I became an active organizer and participant in the Vietnam protest movement. As such I was very conscious of the activities of Hollywood personalities who belonged to the movement. Jane Fonda was without question the most active, the most knowledgeable, and the most passionate of the lot. She was one pissed off lady, and as such she devised a way to toss a red hot brick at the Washington power structure behind the "police action" in Vietnam that was killing our troops at an increasing rate.
The problem was the American people weren't paying attention to the fact that our actions in Vietnam were illegal, immoral, and wholly unnecessary. We couldn't get that point across to all the willfully blind and dumb flag-wavers who believed the U.S. was at war and the cause was just. Fonda found a way. What Fonda's very female action was saying to the Secretary of Defense and the President is,
Look here! If you believe this is treason -- arrest me! Prosecute me!
Why do you suppose she did that? And why do you suppose they didn't dare to arrest and prosecute her? Because to do so would necessarily have clearly revealed the Tonkin Gulf lie, along with other lies, and call public attention to the fact that our troops were suffering and dying for no good reason in an illegal, immoral, and unnecessary military adventure.
Her action is hard for most men to understand, because what Fonda did was an angry and frustrated woman's way of doing things.
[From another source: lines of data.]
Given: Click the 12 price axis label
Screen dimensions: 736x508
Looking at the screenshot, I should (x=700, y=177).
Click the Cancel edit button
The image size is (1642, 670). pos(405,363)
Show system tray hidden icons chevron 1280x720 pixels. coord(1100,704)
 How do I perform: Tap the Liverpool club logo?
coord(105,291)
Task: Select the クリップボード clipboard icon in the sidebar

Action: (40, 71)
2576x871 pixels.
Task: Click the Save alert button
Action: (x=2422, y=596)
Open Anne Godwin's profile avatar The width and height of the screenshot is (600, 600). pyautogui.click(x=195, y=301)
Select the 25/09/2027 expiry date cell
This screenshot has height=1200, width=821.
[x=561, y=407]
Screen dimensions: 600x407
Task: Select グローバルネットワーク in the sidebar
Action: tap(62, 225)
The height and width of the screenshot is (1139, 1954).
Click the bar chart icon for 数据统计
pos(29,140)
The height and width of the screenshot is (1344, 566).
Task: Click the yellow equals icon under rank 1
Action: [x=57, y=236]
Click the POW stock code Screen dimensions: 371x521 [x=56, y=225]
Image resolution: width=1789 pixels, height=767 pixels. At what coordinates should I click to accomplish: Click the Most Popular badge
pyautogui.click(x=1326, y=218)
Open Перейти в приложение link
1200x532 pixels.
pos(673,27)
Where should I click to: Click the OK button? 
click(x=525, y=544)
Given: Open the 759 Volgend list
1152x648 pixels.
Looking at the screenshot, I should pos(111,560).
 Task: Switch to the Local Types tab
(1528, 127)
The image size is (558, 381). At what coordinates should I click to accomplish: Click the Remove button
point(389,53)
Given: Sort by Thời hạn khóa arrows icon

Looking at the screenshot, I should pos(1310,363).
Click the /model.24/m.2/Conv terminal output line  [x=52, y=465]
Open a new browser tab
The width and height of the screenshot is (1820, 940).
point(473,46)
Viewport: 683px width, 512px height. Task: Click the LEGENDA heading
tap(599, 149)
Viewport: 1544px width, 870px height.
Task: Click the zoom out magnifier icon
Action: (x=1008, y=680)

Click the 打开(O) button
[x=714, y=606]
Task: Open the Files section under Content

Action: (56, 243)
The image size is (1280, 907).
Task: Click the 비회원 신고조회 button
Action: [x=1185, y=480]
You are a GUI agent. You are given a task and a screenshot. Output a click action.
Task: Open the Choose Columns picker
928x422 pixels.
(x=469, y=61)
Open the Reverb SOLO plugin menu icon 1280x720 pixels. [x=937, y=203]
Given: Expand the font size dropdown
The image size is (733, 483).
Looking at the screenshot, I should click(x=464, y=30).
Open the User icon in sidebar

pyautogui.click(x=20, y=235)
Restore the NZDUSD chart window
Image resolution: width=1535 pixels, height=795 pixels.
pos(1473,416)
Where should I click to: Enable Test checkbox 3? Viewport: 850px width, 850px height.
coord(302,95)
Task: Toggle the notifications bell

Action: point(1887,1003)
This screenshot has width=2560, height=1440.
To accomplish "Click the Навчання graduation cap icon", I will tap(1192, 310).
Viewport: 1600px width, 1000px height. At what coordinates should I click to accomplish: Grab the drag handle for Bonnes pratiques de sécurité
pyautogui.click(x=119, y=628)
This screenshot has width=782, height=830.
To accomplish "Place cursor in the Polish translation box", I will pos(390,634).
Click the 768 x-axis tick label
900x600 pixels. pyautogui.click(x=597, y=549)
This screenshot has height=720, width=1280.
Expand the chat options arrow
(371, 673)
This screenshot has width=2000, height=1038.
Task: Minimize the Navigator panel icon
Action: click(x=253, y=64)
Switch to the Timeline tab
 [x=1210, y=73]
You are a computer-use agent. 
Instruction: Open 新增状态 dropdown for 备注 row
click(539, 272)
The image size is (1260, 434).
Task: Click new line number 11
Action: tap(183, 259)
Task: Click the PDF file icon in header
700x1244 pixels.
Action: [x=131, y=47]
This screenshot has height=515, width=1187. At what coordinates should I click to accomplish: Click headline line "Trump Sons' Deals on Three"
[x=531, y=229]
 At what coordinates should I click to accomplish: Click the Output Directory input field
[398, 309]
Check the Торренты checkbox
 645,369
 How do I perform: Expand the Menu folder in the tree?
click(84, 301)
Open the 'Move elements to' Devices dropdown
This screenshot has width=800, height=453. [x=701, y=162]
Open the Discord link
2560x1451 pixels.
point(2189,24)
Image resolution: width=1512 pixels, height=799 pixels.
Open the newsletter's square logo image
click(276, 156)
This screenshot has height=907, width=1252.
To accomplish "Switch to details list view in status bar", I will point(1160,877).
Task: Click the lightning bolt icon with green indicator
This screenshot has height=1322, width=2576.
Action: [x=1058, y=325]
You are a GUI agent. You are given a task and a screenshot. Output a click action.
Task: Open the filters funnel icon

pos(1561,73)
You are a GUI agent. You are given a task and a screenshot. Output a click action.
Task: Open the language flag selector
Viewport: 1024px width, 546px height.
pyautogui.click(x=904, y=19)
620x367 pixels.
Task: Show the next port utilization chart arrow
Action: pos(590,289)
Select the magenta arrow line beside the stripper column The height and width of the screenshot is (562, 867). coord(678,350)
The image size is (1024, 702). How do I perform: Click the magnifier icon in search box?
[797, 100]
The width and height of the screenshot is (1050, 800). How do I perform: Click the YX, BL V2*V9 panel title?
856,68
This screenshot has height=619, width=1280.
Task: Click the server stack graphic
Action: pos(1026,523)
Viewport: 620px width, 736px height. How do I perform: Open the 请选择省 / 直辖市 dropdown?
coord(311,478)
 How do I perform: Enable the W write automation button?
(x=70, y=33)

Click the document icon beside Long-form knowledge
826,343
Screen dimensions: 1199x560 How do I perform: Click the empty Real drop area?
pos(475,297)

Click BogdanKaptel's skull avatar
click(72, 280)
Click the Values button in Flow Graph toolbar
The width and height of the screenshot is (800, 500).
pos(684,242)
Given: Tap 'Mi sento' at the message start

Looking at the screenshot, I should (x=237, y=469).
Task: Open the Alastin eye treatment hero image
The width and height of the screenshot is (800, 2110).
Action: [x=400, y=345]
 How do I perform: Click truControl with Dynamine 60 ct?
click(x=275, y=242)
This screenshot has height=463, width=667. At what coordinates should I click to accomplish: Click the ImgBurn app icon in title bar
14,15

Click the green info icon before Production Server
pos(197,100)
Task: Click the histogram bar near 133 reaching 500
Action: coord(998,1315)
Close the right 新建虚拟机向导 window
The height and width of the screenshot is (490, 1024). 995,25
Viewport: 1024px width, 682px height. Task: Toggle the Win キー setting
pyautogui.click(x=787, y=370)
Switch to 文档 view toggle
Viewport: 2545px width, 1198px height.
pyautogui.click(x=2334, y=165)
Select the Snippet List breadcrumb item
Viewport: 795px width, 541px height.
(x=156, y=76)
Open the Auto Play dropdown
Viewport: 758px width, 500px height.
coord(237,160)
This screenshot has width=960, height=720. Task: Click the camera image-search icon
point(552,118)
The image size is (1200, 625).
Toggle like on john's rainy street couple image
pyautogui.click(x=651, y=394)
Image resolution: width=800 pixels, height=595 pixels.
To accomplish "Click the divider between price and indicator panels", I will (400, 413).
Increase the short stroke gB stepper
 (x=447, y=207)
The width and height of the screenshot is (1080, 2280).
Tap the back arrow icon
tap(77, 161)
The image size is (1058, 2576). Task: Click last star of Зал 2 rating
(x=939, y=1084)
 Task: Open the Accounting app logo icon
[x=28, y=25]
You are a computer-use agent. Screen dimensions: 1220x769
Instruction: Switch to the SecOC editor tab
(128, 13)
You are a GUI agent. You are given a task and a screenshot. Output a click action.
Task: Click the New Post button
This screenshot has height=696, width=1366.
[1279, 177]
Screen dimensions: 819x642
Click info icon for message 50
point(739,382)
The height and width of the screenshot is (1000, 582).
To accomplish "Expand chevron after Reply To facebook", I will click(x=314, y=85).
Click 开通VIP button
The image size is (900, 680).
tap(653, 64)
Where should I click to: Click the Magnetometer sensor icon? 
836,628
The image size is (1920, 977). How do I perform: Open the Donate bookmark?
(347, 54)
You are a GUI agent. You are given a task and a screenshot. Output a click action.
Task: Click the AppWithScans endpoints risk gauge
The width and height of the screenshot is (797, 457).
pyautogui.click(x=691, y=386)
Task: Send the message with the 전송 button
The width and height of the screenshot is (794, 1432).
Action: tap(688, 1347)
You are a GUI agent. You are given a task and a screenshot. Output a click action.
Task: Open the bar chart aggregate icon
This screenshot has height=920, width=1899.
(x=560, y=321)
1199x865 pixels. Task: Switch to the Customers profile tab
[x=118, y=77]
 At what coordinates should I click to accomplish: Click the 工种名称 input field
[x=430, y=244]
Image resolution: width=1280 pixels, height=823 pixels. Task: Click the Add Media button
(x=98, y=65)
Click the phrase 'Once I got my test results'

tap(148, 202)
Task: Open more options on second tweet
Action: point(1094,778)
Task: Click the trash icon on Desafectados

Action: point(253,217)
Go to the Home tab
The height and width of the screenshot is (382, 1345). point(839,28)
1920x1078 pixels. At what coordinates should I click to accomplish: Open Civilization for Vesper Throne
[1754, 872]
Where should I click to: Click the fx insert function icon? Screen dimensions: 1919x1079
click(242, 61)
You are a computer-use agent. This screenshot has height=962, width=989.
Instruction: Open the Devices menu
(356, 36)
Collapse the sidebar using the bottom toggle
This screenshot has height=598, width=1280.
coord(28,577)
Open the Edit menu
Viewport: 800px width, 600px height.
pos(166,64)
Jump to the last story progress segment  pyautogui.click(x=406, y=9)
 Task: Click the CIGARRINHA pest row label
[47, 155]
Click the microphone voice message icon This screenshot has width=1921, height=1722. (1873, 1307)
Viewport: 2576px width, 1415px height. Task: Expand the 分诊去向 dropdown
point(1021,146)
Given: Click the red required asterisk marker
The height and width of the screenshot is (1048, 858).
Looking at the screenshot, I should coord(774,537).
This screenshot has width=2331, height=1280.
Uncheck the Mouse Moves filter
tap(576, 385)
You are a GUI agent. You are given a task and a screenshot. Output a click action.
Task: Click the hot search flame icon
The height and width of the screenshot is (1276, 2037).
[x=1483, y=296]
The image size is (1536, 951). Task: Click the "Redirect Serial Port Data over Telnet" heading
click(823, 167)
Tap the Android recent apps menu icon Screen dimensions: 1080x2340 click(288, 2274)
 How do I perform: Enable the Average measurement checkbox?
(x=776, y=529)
And although she did get a bit too carried away in her performance, the bottom line is she did manage to contribute to the shortening of the Vietnam misadventure. Because those who were capable of looking beyond the surface were made to see the truth.
Fonda showed it to them by posing the very obvious question of why she was not prosecuted for treason. That is the question all who so despise "Hanoi Jane" need to ask themselves and to look more deeply for the answer.
The bottom line is she was more bravely patriotic than were most of us. She took one hell of a chance.